This completes the proof.
[guided]
The cleanest way to state the result is that argmax sets are related by the bijection $h$:
\begin{align*}
\operatorname{argmax}_{\phi \in \Phi} L^*(\phi) = h\bigl(\operatorname{argmax}_{\theta \in \Theta} L(\theta)\bigr).
\end{align*}
We verify this is a set equality.
Let $\phi^* \in \operatorname{argmax}_\phi L^*$. Then $L^*(\phi^*) = \sup_\phi L^*(\phi) = \sup_\theta L(\theta)$. Since $L^*(\phi^*) = L(h^{-1}(\phi^*))$, it follows that $L(h^{-1}(\phi^*)) = \sup_\theta L(\theta)$, so $h^{-1}(\phi^*) \in \operatorname{argmax}_\theta L$. Applying $h$, $\phi^* = h(h^{-1}(\phi^*)) \in h(\operatorname{argmax}_\theta L)$. This gives one inclusion.
Conversely, if $\theta^* \in \operatorname{argmax}_\theta L$, the computation of the previous step shows $h(\theta^*) \in \operatorname{argmax}_\phi L^*$, giving the other inclusion.
In the case of a unique MLE (either $L$ or $L^*$ has a unique maximiser, which by the above is equivalent), the argmax sets are singletons and we recover the classical formulation $\hat\phi = h(\hat\theta)$.

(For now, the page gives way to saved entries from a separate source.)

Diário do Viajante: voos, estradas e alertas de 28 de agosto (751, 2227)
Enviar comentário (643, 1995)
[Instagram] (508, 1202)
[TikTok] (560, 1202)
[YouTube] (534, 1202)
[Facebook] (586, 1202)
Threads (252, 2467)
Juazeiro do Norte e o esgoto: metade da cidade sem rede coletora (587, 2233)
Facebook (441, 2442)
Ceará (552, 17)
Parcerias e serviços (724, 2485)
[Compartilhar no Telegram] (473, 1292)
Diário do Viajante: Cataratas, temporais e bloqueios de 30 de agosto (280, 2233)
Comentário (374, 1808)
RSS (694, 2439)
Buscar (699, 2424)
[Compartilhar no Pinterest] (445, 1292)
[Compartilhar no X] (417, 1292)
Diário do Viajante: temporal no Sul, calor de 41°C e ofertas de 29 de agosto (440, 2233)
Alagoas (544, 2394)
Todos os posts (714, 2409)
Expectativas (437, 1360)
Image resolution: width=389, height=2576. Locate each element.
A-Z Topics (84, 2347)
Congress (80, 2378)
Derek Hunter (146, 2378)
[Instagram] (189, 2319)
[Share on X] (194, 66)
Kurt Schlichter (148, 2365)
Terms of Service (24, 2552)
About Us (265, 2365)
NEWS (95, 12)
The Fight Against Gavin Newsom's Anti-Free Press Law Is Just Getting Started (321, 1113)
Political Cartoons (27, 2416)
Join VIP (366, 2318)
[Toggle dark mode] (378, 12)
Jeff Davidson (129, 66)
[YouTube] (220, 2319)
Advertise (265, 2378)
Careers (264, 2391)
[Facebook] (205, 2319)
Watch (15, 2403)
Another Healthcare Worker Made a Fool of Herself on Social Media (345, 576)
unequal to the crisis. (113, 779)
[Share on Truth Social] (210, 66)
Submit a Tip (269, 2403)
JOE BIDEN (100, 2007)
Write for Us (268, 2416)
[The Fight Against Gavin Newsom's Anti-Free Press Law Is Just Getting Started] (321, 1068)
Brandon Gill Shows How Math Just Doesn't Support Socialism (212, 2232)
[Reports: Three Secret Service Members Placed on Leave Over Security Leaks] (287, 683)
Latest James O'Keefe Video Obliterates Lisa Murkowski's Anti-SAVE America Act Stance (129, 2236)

**Why bijectivity matters.** If $h$ is not injective, two different $\theta$ can map to the same $\phi$, and $L^*(\phi)$ would not be well-defined by our formula — we would have to redefine $L^*(\phi) = \sup\{L(\theta) : h(\theta) = \phi\}$ (the "profile likelihood"), and the invariance statement becomes subtler: $\hat\phi = h(\hat\theta)$ but the backward direction need not hold. If $h$ is not surjective, the image $h(\Theta) \subsetneq \Phi$ and $L^*$ is only defined on the image — outside it, there is no $\theta$ corresponding to the given $\phi$. Both failure modes are ruled out by assuming $h$ is a bijection, as we have done.
[/guided]
[/step]